Set exercise: According to the Form 8-K filing below, on what date did RCM Technologies, Inc. adopt its Change in Control Plan for Selected Executive Management?

*** Selected passage

SECURITIES AND EXCHANGE COMMISSION
 
WASHINGTON, DC 20549
 
________
 
FORM 8-K
 
 
 
CURRENT REPORT
PURSUANT TO SECTION 13 OR 15(d) OF THE
SECURITIES EXCHANGE ACT OF 1934
 
 
Date of report (Date of earliest event reported): March 12, 2015
 
RCM Technologies, Inc.
(Exact Name of Registrant as Specified in Charter)
 
Nevada
(State or Other
Jurisdiction of
Incorporation)
 
1-10245
(Commission File
Number)
 
95-1480559
(I.R.S. Employer
Identification No.)
 
2500 McClellan Avenue, Suite 350
   
Pennsauken, NJ
 
08109-4613
(Address of Principal Executive Offices)
 
(Zip Code)
 
Registrant’s telephone number, including area code: (856) 356-4500
 
Check the appropriate box below if the Form 8-K filing is intended to simultaneously satisfy the filing obligation of the registrant under any of the following provisions (see General Instruction A.2. below):
   
[  ]
Written communications pursuant to Rule 425 under the Securities Act (17 CFR 230.425).
[  ]
Soliciting material pursuant to Rule 14a-12 under the Exchange Act (17 CFR 240.14a-12).
[  ]
Pre-commencement communications pursuant to Rule 14d-2(b) under the Exchange Act (17 CFR 240-14d-2(b)).
[  ]
Pre-commencement communications pursuant to Rule 13e-4(c) under the Exchange Act (17 CFR 240-13e-4(c)).
 
 
 
 

 

Item 5.02          Departure of Directors or Certain Officers; Election of Directors; Appointment of Certain Officers; Compensatory Arrangements of Certain Officers.
 
On March 12, 2015, RCM Technologies, Inc. (the “Company”) adopted the RCM Technologies, Inc. Change in Control Plan for Selected Executive Management (the “Plan”) covering certain designated key employees of the Company, including Timothy Brandt, Michael Saks and Danny A. White, each a named executive officer of the Company.
 
The Plan sets forth the terms and conditions of severance and benefits to be provided to a covered employee in the event (a) the covered employee experiences a covered termination of employment after a “Potential Change in Control” (as defined in the Plan), but prior to a “Change in Control” (as defined in the Plan), and a Change in Control that relates to the Potential Change in Control occurs within the six month period following the covered employee’s termination, or (b) the covered employee is employed by the Company on the date of a Change in Control.  The Plan also sets forth the terms and conditions of severance payments to be made to a covered employee in the event such employee is employed on the date of a Change in Control and is subsequently terminated on account of a covered termination during his “Designated Severance Period” (a period specified by the Company for each covered employee that is measured from the date of an applicable Change in Control, which is 18 months for each of Messrs. Brandt, Saks and White.

******
*** Extracted records

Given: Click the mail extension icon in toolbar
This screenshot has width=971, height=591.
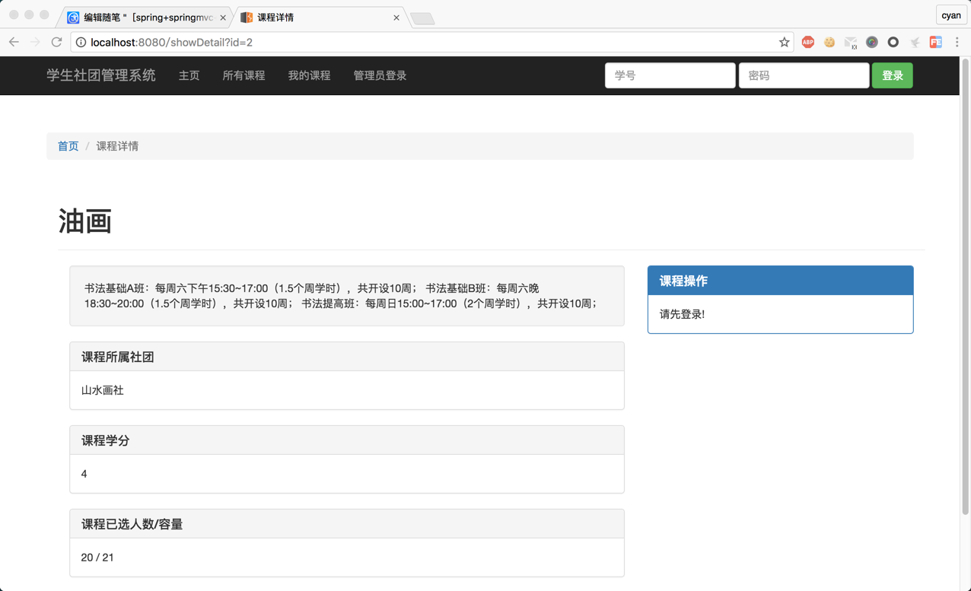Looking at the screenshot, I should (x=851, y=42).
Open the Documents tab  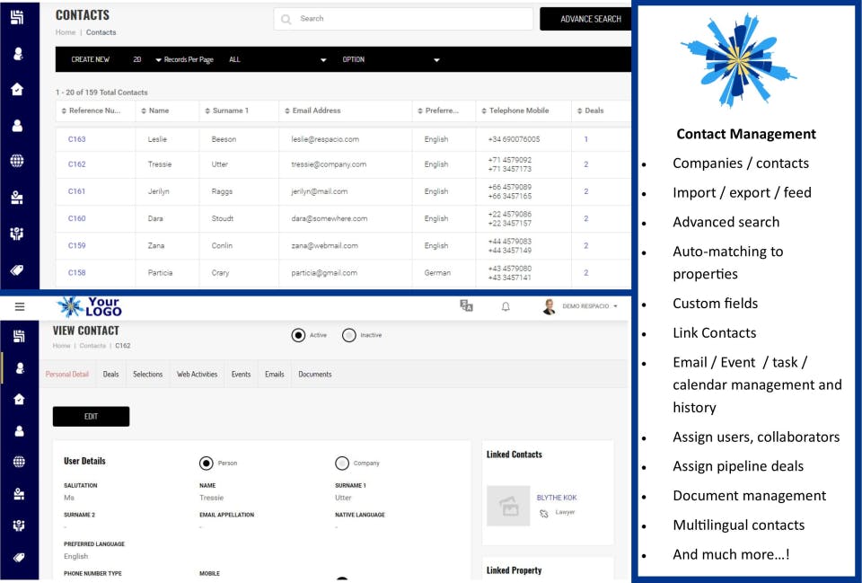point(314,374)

******
*** Extracted records

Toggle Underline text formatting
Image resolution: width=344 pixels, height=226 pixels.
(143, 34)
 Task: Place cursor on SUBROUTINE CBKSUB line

******

Response for this exercise: March 12, 2015